Die Bachelorarbeit und der Einstieg in das Schreiben

Na endlich! Sie haben das Thema für Ihre Bachelorarbeit gefunden, Sie haben über Monate jede Menge Material gesammelt, eine erste Gliederung entworfen, Ihr Vorhaben mit dem Betreuer Ihrer Arbeit abgestimmt und könnten jetzt theoretisch loslegen und Ihre wissenschaftliche Abschlussarbeit verfassen. Aber was bedeutet das eigentlich genau?

Im Laufe Ihres Studiums haben Sie gelernt, dass das Verfassen einer wissenschaftlichen Arbeit eine andere Herangehensweise verlangt als etwa das Entwerfen von E-Mails, Berichten oder Essays.

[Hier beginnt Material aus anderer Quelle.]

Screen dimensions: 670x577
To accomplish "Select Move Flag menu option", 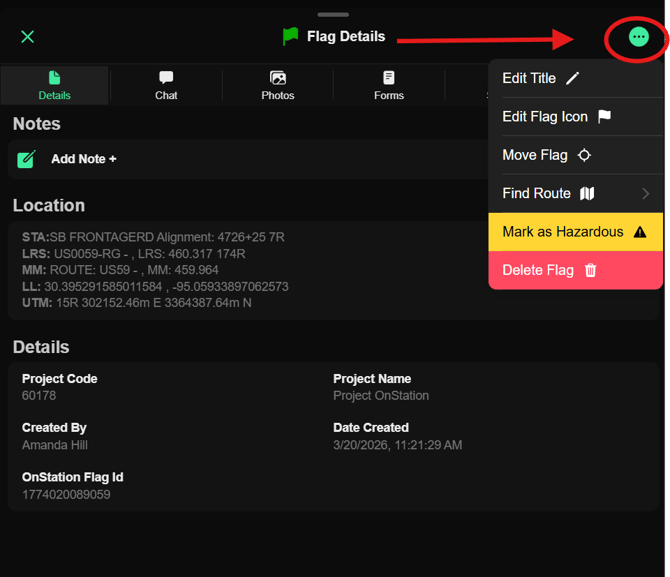I will pos(535,155).
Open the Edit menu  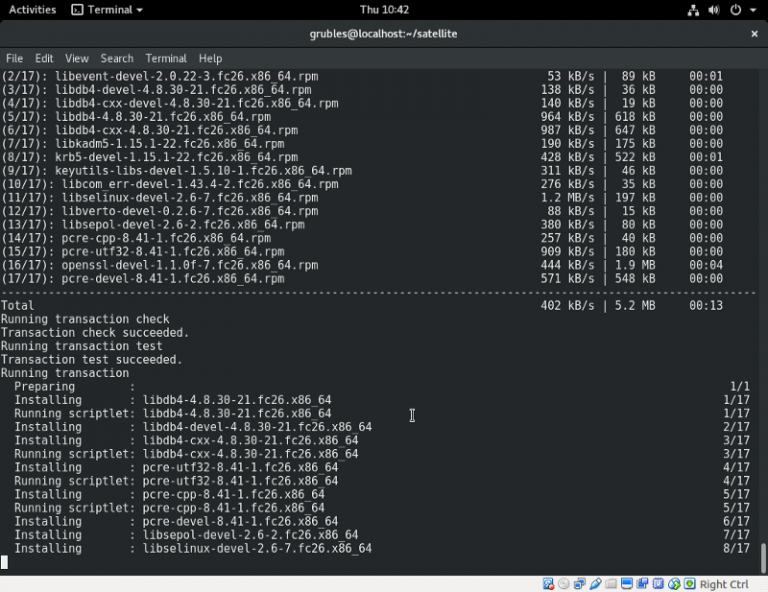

Zunächst einmal sollte eine wissenschaftliche Arbeit möglichst objektiv sein. Es geht nicht darum, über Befindlichkeiten zu plaudern oder banale Tatbestände aufzubereiten, sondern in möglichst haarscharfer Logik einen Sachverhalt darzustellen, Fakten zu präsentieren.

Schließlich wollen und sollen Sie eine Frage oder ein Problem von wissenschaftlicher Relevanz erörtern. Im Übrigen müssen Ihre Aussagen und Quellen überprüfbar sein. Daher müssen Sie jede Ihrer Angaben so belegen, dass die Quelle, aus der sie stammt, auffindbar und einsehbar ist.

Auch Experimente, die Sie anführen, um eine These zu belegen oder zu verwerfen, müssen nachstellbar sein; sie müssen also bestimmten standardisierten Methoden folgen.

Eigenwissen versus Fremdwissen

Machen Sie sich Folgendes klar: Ihre Aufgabe ist es, ein Problem auf der Grundlage bewiesener Fakten zu bearbeiten. Im theoretischen Teil Ihrer Bachelorarbeit referieren Sie mithin vornehmlich das Wissen anderer. Sie sollten die wichtigsten Lehrmeinungen zu Ihrem Wissensgebiet kennen.

Wenig sinnvoll ist es, bereits nach der Lektüre zweier Artikel loszuschreiben. So klar umrissen Ihnen das Bild erscheint, das Sie erworben haben – verlangen Sie mehr von sich. Bevor Sie sich ans Werk begeben, sollten Sie verschiedene Quellen kennen und in der Lage sein, ähnliche, abweichende sowie konträre Auffassungen zu Ihrem Themengebiet zu überschauen und in den Hauptpunkten kritisch zu beleuchten.

Wollen Sie den Stand der Forschung zu Ihrem Wissensgebiet wiedergeben, so sollten Sie die wichtigsten sowie aktuellen Veröffentlichungen berücksichtigen. Stoßen Sie auf einen Übersichtsartikel aus einem wissenschaftlichen Periodikum, so dürfen Sie laut „Huraaaaaahhh!!!“ schreien – Sie sind auf eine Goldader gestoßen!

Im anschließenden problemlösungsorientierten, empirischen, evtl. auch experimentellen Teil Ihrer Arbeit erörtern Sie nun das von Ihnen aufgeworfene Problem. Hier können Sie das durch eifrige Lektüre und sorgfältiges Abwägen gewonnene Eigenwissen präsentieren.